The decision to replace open-circuit bailout with a rebreather is as obvious as it is bold: Obvious because it replicates the successful solution to a past problem and restores the ability of a diver to carry all the gas they need on their person. Bold because… well. Put yourself in the drysuit boots of a cave diver, hours and hours away from the surface, who just survived an assassination attempt by a complex piece of life support equipment. All technical aspects aside, wouldn’t it be reassuring to fall back on a less complex piece of life support equipment whose proper functioning can be ascertained reliably within a few seconds?

Expressed in numbers, a paper by Andrew Fock, Analysis of recreational closed-circuit rebreather deaths 1998-2010, published in 2013, analyzed dive accident statistics for the period from 1998 to 2010 and found that CCR diving is associated with an increase in the risk of death by a factor of up to ten compared with open circuit diving. That ratio essentially applied to CCR dives, which used open circuit bailout. Rebreather technology and diving practices certainly have improved since the time under investigation, but the fact still remains that the complexity of the equipment adds to the overall risk.
With this in mind, taking a closer look at and trying to define the specific risks and benefits of replacing open-circuit bailout with a redundant SCR or CCR seems a reasonable idea. And this is precisely what a team of authors headed by Derek B. Covington did in a recent (March 2022) research paper, asking the question, “Is more complex safer in the case of bailout rebreathers for extended range cave diving?”
Using a qualitative approach, the authors discuss the reasoning behind bailout rebreather use, its history, different configurations and the various advantages and disadvantages and, finally, the additional potential for human error created by increasing the complexity of the equipment.

Bailout SCR vs. Dual CCRs
In terms of configurations, there are two main choices for a bailout rebreather: SCR or CCR. With an SCR, the diver still has to carry bailout gas. However, an SCR (such as the side-mounted Halcyon RBK) extends the use of this gas by a factor somewhere between four and ten, thereby drastically reducing the number of cylinders needed while being only the size of a single AL80 cylinder itself. Other advantages of a bailout SCR are that its relative simplicity and lack of sensors or other electronics make it much easier to set up, maintain, and use than a secondary CCR.

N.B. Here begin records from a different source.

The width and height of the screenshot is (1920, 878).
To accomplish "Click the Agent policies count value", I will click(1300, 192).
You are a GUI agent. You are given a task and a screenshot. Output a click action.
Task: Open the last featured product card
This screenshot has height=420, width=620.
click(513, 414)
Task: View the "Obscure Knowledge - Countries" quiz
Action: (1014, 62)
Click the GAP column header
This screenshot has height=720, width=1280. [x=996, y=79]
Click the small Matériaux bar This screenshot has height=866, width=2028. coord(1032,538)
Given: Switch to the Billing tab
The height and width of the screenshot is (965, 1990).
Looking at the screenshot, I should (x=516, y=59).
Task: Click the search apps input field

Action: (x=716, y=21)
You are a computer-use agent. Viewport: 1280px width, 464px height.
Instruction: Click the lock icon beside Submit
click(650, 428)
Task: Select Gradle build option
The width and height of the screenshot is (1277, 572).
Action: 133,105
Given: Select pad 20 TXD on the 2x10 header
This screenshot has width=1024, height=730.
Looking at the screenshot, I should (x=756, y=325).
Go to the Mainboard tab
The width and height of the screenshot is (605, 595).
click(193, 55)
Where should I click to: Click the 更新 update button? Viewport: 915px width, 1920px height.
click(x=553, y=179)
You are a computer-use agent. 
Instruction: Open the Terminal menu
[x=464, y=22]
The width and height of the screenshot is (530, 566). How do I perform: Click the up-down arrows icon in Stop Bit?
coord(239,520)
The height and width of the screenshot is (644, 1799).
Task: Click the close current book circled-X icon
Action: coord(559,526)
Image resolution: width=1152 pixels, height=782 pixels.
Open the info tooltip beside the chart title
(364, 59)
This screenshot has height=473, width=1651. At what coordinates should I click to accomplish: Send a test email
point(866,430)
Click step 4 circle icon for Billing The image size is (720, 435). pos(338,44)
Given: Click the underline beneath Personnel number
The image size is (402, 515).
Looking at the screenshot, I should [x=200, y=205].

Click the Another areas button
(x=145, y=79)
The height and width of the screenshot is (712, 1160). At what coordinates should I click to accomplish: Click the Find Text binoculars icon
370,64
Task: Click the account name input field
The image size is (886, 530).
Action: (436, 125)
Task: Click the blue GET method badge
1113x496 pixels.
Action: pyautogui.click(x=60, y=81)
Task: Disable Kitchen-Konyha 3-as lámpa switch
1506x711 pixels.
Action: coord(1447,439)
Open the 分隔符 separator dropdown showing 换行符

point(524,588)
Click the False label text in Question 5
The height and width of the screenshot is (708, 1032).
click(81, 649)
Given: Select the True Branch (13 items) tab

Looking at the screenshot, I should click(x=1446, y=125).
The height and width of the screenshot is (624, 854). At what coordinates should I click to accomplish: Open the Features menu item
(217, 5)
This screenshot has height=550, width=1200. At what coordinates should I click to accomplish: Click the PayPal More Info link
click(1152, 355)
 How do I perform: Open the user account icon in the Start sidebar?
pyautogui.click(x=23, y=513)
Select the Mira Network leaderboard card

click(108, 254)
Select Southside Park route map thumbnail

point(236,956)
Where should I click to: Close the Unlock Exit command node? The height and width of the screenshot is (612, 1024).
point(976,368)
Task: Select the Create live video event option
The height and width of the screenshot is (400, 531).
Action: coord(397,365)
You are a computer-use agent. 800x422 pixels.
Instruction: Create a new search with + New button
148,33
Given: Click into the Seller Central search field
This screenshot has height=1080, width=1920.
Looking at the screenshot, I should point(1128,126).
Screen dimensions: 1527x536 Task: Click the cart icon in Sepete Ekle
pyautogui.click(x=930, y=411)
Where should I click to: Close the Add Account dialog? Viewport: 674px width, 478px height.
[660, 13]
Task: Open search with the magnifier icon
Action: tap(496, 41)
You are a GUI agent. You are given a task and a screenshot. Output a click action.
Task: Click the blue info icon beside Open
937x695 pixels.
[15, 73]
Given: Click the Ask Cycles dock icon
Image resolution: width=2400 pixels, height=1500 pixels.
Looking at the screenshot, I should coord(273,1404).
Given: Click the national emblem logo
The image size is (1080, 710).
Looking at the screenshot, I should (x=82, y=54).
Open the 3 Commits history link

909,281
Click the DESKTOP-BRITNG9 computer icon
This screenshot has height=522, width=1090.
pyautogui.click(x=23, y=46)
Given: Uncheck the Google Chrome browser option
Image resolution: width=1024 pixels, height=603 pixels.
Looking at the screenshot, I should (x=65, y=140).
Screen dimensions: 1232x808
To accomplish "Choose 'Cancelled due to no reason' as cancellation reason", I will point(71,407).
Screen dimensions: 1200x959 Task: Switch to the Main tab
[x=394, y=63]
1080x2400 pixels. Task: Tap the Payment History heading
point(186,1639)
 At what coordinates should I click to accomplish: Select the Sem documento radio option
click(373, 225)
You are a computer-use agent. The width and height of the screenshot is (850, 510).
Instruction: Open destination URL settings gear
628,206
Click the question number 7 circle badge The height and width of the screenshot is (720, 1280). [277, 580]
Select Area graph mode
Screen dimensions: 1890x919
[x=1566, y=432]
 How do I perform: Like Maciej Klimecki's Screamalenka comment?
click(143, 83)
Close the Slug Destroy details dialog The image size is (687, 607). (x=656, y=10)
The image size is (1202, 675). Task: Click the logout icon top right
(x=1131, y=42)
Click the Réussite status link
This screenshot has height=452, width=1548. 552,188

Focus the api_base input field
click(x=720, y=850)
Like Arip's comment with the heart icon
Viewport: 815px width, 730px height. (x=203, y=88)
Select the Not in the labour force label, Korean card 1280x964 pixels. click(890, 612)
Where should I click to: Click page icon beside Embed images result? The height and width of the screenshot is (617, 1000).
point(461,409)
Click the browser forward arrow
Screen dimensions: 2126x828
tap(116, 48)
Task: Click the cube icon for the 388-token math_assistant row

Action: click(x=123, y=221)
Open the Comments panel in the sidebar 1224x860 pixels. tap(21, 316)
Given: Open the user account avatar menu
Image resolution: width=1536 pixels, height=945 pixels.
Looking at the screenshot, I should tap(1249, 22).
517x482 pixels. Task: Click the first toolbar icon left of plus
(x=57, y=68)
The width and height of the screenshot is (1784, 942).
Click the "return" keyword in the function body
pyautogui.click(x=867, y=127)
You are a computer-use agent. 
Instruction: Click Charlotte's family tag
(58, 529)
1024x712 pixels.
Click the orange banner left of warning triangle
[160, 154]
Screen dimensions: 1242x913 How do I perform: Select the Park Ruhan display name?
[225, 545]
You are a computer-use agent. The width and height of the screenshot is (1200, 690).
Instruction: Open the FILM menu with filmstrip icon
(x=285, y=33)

These advantages, however, do not come without downsides. With an SCR, the diver does not have the option of adding oxygen into the loop, and the actual oxygen content of the gas breathed is always somewhat lower than the oxygen content of the gas in the cylinders carried. How much lower exactly depends on the portion of the gas vented into the water on each operating cycle of the unit—or the rate of fresh gas supply into the unit—as well as the metabolic needs of the diver.
Therein lies the crux: For normal operation, the amount of oxygen consumed by the diver, and thus the resulting effective composition of the breathing gas, can be calculated quite reliably. In a bailout scenario, however, it isn’t unlikely for the metabolic needs of the diver to be increased due to higher workload. Without sensors to measure PO2, the precise composition of the breathing gas in the SCR loop becomes unknown, creating a risk of hypoxia, with all the potential consequences that come with it. This risk is unique to SCRs and not present when diving open circuit (where the cylinder sticker tells us what we’re breathing) or while on a CCR (where sensors tell us what we’re breathing).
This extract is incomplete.